Closing the Reality Gap of Robotic Simulators through Task-oriented Bayesian Optimization
|Title||Closing the Reality Gap of Robotic Simulators through Task-oriented Bayesian Optimization|
|Publication Type||Journal Article|
|Year of Publication||2019|
|Authors||Zhu, S, Surovik, D, Bekris, KE, Boularias, A|
|Journal||Journal of Machine Learning Research|
|Date Published||2019 (accepted)|
Although robotic simulators continue to increase in sophistication, their real-world deployment for robot control and learning remains limited. This is primarily due to insufficient accuracy in the context of complex physical interactions. This work aims to close the reality gap of off-the-shelf physics engines for robotic tasks via three interrelated contributions. First, Bayesian optimization is adapted for time-efficient identification of the mechanical parameters of robots or objects they interact with given real-world trajectories. Examples of such physical parameters include the mass of objects in the environment and friction coefficients of surfaces.
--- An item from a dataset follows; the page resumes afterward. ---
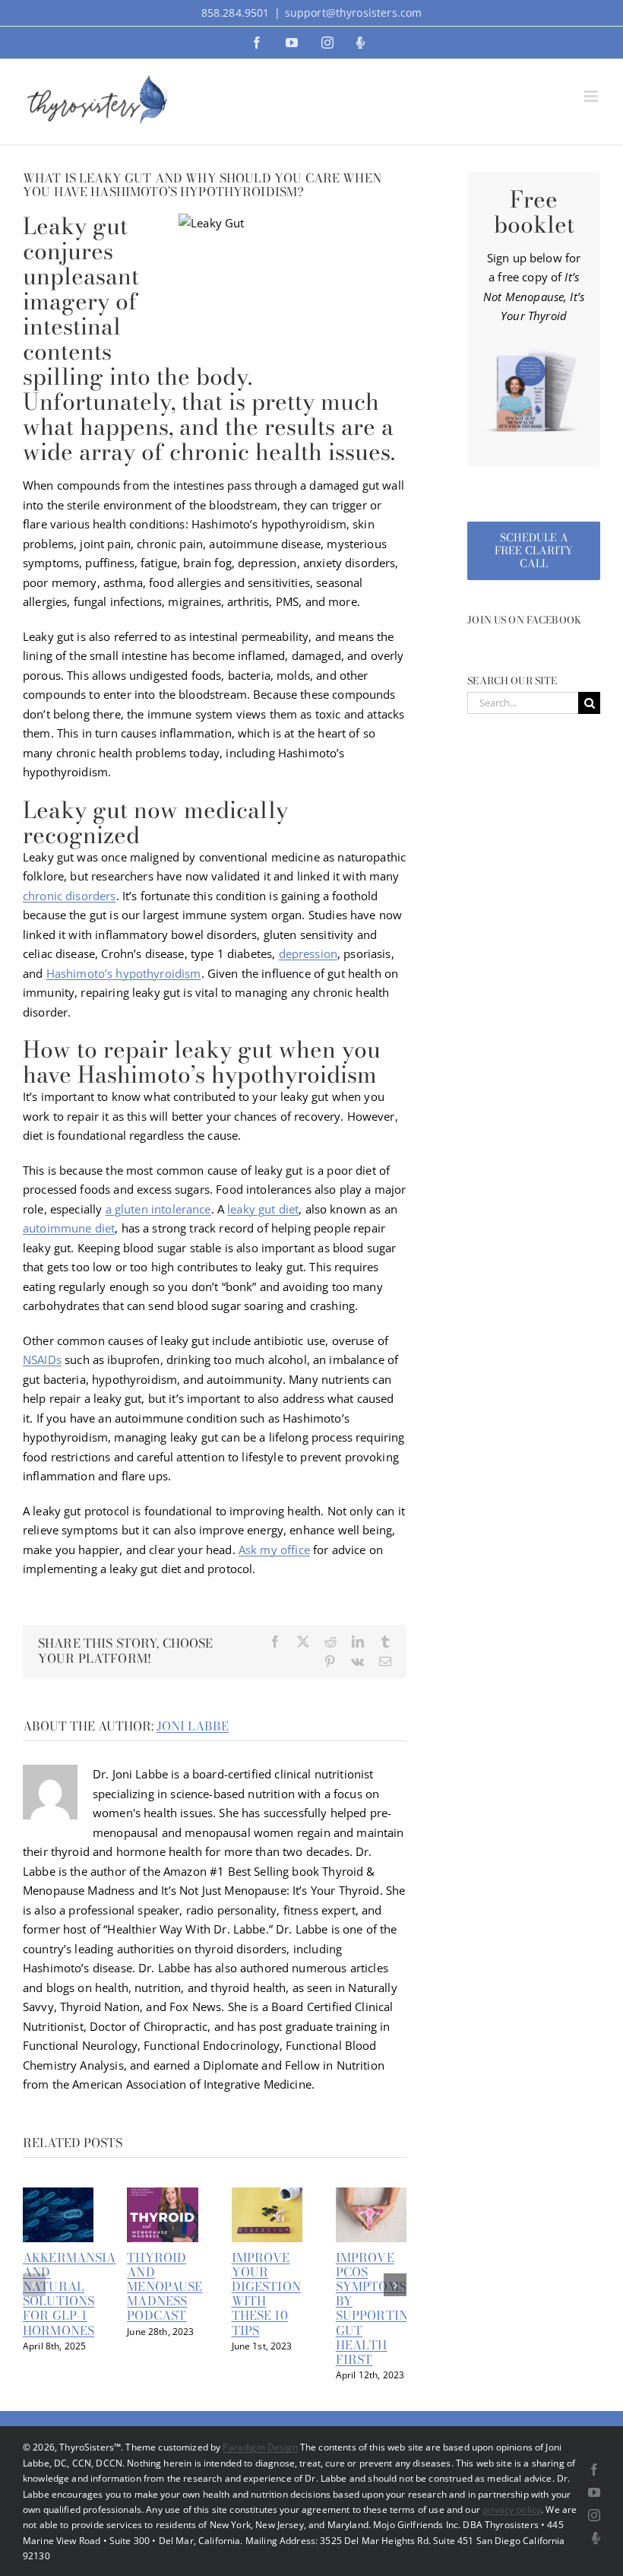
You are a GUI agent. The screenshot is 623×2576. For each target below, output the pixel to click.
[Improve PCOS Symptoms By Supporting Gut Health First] (371, 2195)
The second contribution relates to the daunting model complexity of modern and versatile robotic systems. This issue is approached by projecting the model identification challenge into an appropriate lower dimensional parameter space through the use of an autoencoder network. Finally, the Bayesian optimization process is integrated with policy learning in simulation to ensure that the model captures the intended closed- loop behavior within a desired level of confidence. This ensures that the results remain effective for real-world deployment, while avoiding a waste of effort on irrelevant aspects of the model. Hardware experiments for a robotic manipulation task show that the proposed framework achieves good data-efficiency against model-free policy search strategies. Furthermore, the proposed model identification process is applied on a locomotion task involving a high-dimensional, compliant tensegrity robot. The proposed approach results in more accurate parameter identification than alternatives given the same time budget and increase the precision of locomotion control. Given simulated experiments, the proposed integration of policy search with the Bayesian optimization model identification improves the time-efficiency of model-based reinforcement learning.